Reproduce all of the following material verbatim, line by line, with no changes.

+++ Extracted records +++

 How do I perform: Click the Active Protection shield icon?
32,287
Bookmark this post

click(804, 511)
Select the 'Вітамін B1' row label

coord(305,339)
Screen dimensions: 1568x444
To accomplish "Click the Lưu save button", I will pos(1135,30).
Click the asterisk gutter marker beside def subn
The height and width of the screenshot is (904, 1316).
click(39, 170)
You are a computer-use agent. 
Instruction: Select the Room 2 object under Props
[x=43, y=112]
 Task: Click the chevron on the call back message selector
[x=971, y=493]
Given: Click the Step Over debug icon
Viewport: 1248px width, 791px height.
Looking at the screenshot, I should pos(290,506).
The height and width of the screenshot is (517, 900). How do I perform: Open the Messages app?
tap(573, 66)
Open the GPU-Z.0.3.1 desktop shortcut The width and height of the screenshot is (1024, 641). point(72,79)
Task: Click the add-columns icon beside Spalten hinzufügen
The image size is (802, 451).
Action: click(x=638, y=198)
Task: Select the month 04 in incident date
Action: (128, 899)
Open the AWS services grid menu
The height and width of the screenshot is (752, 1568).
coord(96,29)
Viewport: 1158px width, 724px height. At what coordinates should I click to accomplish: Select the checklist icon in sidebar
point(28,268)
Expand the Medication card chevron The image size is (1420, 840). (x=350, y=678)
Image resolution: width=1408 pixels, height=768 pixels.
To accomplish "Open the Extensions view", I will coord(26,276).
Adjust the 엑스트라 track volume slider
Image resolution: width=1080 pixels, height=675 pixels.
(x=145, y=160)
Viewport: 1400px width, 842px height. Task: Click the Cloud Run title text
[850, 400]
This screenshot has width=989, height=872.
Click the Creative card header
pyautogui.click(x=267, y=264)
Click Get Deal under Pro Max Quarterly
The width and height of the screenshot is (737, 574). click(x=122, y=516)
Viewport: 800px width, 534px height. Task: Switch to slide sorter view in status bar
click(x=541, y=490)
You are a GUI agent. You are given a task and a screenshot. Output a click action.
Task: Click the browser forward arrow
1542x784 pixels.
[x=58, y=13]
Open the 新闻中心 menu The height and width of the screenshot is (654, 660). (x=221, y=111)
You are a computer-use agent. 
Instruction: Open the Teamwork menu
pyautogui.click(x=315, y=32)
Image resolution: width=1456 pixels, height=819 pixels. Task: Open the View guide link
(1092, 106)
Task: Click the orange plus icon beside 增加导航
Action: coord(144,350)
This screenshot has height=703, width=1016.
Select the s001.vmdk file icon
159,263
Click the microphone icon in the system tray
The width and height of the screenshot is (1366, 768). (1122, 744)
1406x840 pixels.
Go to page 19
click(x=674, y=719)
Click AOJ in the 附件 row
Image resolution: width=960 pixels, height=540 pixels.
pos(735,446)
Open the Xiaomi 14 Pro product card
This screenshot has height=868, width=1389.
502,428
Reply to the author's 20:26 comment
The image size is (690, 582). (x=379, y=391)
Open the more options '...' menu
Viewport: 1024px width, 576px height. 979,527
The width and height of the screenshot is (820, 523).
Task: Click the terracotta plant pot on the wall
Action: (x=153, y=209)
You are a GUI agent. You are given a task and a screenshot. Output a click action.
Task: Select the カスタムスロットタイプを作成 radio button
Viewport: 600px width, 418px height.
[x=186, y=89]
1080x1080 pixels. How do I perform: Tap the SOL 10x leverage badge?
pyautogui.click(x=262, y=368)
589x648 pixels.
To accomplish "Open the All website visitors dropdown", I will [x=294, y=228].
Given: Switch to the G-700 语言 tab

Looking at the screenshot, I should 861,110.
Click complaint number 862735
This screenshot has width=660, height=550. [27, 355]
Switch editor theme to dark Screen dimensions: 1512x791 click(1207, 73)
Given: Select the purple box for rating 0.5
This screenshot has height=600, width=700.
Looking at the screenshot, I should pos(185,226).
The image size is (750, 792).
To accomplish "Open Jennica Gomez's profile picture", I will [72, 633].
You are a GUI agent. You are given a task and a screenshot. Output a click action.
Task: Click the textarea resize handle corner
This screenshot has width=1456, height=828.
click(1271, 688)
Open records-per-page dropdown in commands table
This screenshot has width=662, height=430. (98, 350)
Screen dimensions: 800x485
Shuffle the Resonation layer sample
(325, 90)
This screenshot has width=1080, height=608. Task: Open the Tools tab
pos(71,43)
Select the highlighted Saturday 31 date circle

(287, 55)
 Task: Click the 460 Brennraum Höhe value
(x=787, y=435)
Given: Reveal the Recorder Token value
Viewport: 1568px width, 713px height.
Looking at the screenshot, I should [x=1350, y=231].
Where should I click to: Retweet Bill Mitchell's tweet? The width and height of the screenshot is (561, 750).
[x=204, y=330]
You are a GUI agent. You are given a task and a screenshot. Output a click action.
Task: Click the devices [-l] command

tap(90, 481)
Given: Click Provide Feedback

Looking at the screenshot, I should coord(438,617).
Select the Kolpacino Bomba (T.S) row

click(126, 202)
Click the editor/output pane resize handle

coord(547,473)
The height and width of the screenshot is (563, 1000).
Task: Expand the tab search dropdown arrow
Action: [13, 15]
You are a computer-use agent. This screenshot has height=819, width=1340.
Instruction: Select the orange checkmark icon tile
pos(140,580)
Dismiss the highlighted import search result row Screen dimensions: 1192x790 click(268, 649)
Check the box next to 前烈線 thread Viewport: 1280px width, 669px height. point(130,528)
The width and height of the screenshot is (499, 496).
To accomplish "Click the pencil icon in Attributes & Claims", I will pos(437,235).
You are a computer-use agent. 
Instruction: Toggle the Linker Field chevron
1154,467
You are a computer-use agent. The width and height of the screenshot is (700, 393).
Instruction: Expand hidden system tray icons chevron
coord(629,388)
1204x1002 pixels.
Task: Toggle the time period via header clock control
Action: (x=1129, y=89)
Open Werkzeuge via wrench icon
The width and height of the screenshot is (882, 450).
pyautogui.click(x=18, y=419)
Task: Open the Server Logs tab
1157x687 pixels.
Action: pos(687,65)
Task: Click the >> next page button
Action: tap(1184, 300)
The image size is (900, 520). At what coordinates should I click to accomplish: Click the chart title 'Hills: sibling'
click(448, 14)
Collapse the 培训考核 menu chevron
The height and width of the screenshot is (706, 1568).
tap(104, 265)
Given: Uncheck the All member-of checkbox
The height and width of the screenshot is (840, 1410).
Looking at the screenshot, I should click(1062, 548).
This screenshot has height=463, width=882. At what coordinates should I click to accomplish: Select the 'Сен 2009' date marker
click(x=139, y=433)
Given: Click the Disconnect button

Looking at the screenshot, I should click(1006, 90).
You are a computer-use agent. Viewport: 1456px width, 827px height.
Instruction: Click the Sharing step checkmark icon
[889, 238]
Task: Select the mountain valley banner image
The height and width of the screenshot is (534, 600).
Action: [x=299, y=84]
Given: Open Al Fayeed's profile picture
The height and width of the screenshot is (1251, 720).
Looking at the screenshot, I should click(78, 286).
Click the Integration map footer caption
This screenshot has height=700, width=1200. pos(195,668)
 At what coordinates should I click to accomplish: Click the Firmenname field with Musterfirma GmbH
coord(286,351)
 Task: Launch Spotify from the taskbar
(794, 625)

+++

• Output for this exercise
 How do I perform: Click the Active Protection shield icon?
32,287
Bookmark this post

click(804, 511)
Select the 'Вітамін B1' row label

coord(305,339)
Screen dimensions: 1568x444
To accomplish "Click the Lưu save button", I will pos(1135,30).
Click the asterisk gutter marker beside def subn
The height and width of the screenshot is (904, 1316).
click(39, 170)
You are a computer-use agent. 
Instruction: Select the Room 2 object under Props
[x=43, y=112]
 Task: Click the chevron on the call back message selector
[x=971, y=493]
Given: Click the Step Over debug icon
Viewport: 1248px width, 791px height.
Looking at the screenshot, I should pos(290,506).
The height and width of the screenshot is (517, 900). How do I perform: Open the Messages app?
tap(573, 66)
Open the GPU-Z.0.3.1 desktop shortcut The width and height of the screenshot is (1024, 641). point(72,79)
Task: Click the add-columns icon beside Spalten hinzufügen
The image size is (802, 451).
Action: click(x=638, y=198)
Task: Select the month 04 in incident date
Action: (128, 899)
Open the AWS services grid menu
The height and width of the screenshot is (752, 1568).
coord(96,29)
Viewport: 1158px width, 724px height. At what coordinates should I click to accomplish: Select the checklist icon in sidebar
point(28,268)
Expand the Medication card chevron The image size is (1420, 840). (x=350, y=678)
Image resolution: width=1408 pixels, height=768 pixels.
To accomplish "Open the Extensions view", I will coord(26,276).
Adjust the 엑스트라 track volume slider
Image resolution: width=1080 pixels, height=675 pixels.
(x=145, y=160)
Viewport: 1400px width, 842px height. Task: Click the Cloud Run title text
[850, 400]
This screenshot has width=989, height=872.
Click the Creative card header
pyautogui.click(x=267, y=264)
Click Get Deal under Pro Max Quarterly
The width and height of the screenshot is (737, 574). click(x=122, y=516)
Viewport: 800px width, 534px height. Task: Switch to slide sorter view in status bar
click(x=541, y=490)
You are a GUI agent. You are given a task and a screenshot. Output a click action.
Task: Click the browser forward arrow
1542x784 pixels.
[x=58, y=13]
Open the 新闻中心 menu The height and width of the screenshot is (654, 660). (x=221, y=111)
You are a computer-use agent. 
Instruction: Open the Teamwork menu
pyautogui.click(x=315, y=32)
Image resolution: width=1456 pixels, height=819 pixels. Task: Open the View guide link
(1092, 106)
Task: Click the orange plus icon beside 增加导航
Action: coord(144,350)
This screenshot has height=703, width=1016.
Select the s001.vmdk file icon
159,263
Click the microphone icon in the system tray
The width and height of the screenshot is (1366, 768). (1122, 744)
1406x840 pixels.
Go to page 19
click(x=674, y=719)
Click AOJ in the 附件 row
Image resolution: width=960 pixels, height=540 pixels.
pos(735,446)
Open the Xiaomi 14 Pro product card
This screenshot has height=868, width=1389.
502,428
Reply to the author's 20:26 comment
The image size is (690, 582). (x=379, y=391)
Open the more options '...' menu
Viewport: 1024px width, 576px height. 979,527
The width and height of the screenshot is (820, 523).
Task: Click the terracotta plant pot on the wall
Action: (x=153, y=209)
You are a GUI agent. You are given a task and a screenshot. Output a click action.
Task: Select the カスタムスロットタイプを作成 radio button
Viewport: 600px width, 418px height.
[x=186, y=89]
1080x1080 pixels. How do I perform: Tap the SOL 10x leverage badge?
pyautogui.click(x=262, y=368)
589x648 pixels.
To accomplish "Open the All website visitors dropdown", I will [x=294, y=228].
Given: Switch to the G-700 语言 tab

Looking at the screenshot, I should 861,110.
Click complaint number 862735
This screenshot has width=660, height=550. [27, 355]
Switch editor theme to dark Screen dimensions: 1512x791 click(1207, 73)
Given: Select the purple box for rating 0.5
This screenshot has height=600, width=700.
Looking at the screenshot, I should pos(185,226).
The image size is (750, 792).
To accomplish "Open Jennica Gomez's profile picture", I will [72, 633].
You are a GUI agent. You are given a task and a screenshot. Output a click action.
Task: Click the textarea resize handle corner
This screenshot has width=1456, height=828.
click(1271, 688)
Open records-per-page dropdown in commands table
This screenshot has width=662, height=430. (98, 350)
Screen dimensions: 800x485
Shuffle the Resonation layer sample
(325, 90)
This screenshot has width=1080, height=608. Task: Open the Tools tab
pos(71,43)
Select the highlighted Saturday 31 date circle

(287, 55)
 Task: Click the 460 Brennraum Höhe value
(x=787, y=435)
Given: Reveal the Recorder Token value
Viewport: 1568px width, 713px height.
Looking at the screenshot, I should [x=1350, y=231].
Where should I click to: Retweet Bill Mitchell's tweet? The width and height of the screenshot is (561, 750).
[x=204, y=330]
You are a GUI agent. You are given a task and a screenshot. Output a click action.
Task: Click the devices [-l] command

tap(90, 481)
Given: Click Provide Feedback

Looking at the screenshot, I should coord(438,617).
Select the Kolpacino Bomba (T.S) row

click(126, 202)
Click the editor/output pane resize handle

coord(547,473)
The height and width of the screenshot is (563, 1000).
Task: Expand the tab search dropdown arrow
Action: [13, 15]
You are a computer-use agent. This screenshot has height=819, width=1340.
Instruction: Select the orange checkmark icon tile
pos(140,580)
Dismiss the highlighted import search result row Screen dimensions: 1192x790 click(268, 649)
Check the box next to 前烈線 thread Viewport: 1280px width, 669px height. point(130,528)
The width and height of the screenshot is (499, 496).
To accomplish "Click the pencil icon in Attributes & Claims", I will pos(437,235).
You are a computer-use agent. 
Instruction: Toggle the Linker Field chevron
1154,467
You are a computer-use agent. The width and height of the screenshot is (700, 393).
Instruction: Expand hidden system tray icons chevron
coord(629,388)
1204x1002 pixels.
Task: Toggle the time period via header clock control
Action: (x=1129, y=89)
Open Werkzeuge via wrench icon
The width and height of the screenshot is (882, 450).
pyautogui.click(x=18, y=419)
Task: Open the Server Logs tab
1157x687 pixels.
Action: pos(687,65)
Task: Click the >> next page button
Action: tap(1184, 300)
The image size is (900, 520). At what coordinates should I click to accomplish: Click the chart title 'Hills: sibling'
click(448, 14)
Collapse the 培训考核 menu chevron
The height and width of the screenshot is (706, 1568).
tap(104, 265)
Given: Uncheck the All member-of checkbox
The height and width of the screenshot is (840, 1410).
Looking at the screenshot, I should click(1062, 548).
This screenshot has height=463, width=882. At what coordinates should I click to accomplish: Select the 'Сен 2009' date marker
click(x=139, y=433)
Given: Click the Disconnect button

Looking at the screenshot, I should click(1006, 90).
You are a computer-use agent. Viewport: 1456px width, 827px height.
Instruction: Click the Sharing step checkmark icon
[889, 238]
Task: Select the mountain valley banner image
The height and width of the screenshot is (534, 600).
Action: [x=299, y=84]
Given: Open Al Fayeed's profile picture
The height and width of the screenshot is (1251, 720).
Looking at the screenshot, I should click(78, 286).
Click the Integration map footer caption
This screenshot has height=700, width=1200. pos(195,668)
 At what coordinates should I click to accomplish: Click the Firmenname field with Musterfirma GmbH
coord(286,351)
 Task: Launch Spotify from the taskbar
(794, 625)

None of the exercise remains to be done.